Death certificates frequently highlight measles as a cause of death over the centuries since civil registration began in 1837. However, burial records are well-worth checking as well. These records are not frequently searched by family historians as in many cases they only state the name of the deceased and the date of burial, particularly prior to 1813. From 1813, the new, printed burial registers with headed columns make searching much easier although it should not go without mention that the ages are often unreliable, marital status and family relationships invariably omitted, which makes it difficult to positively identify ancestors.

However, sometimes the clergymen made their own rules about what they recorded in the parish registers, such as Reverend Thomas Patten, Vicar of Seasalter in Kent and Curate of Whitstable from 1712 until his death in 1764…. When Edward Tried and Mary Aeres married at Seasalter we learn that: ‘a bowl of Punch was made almost as big as the Caspian’ and another one of his gems was ‘Little Osiah Oakham and Sarah Slater, both of Seasalter, were married by License, September 27 1744. Sarah was his first wife’s sister… and now very pregnant.’

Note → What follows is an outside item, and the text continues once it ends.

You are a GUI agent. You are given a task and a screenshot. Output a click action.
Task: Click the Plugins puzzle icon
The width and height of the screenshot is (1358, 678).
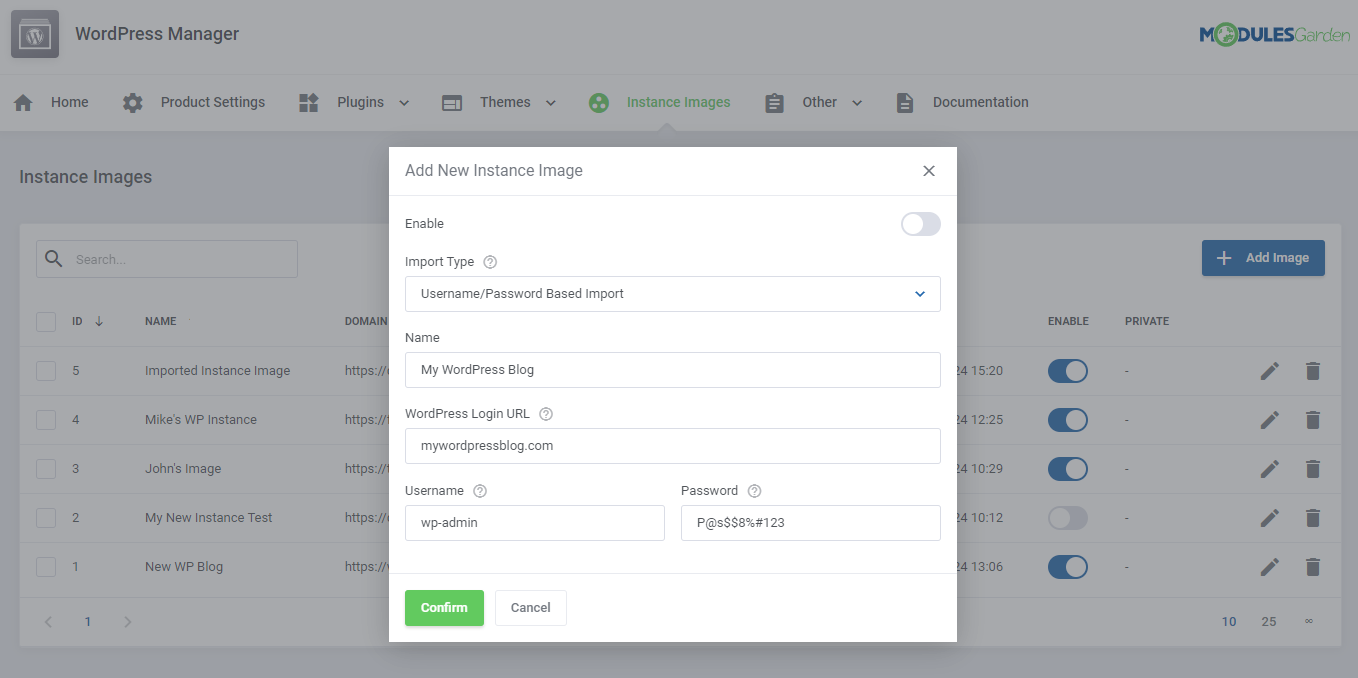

And then there are the genealogist’s ideal parish clerks and rectors who record additional information on the parish registers to build a bigger picture of the individuals within the parish. The Rector of Tetcott, Oliver Rouse, regularly recorded the cause of death, as well as other snippets about the deceased, in the burial register for the parish long before civil registration…. information which we would otherwise have no way of knowing.

Thanks, Oliver! August/September 1826 was clearly a time when the rural parish of Tetcott lost a few of the youngsters to measles.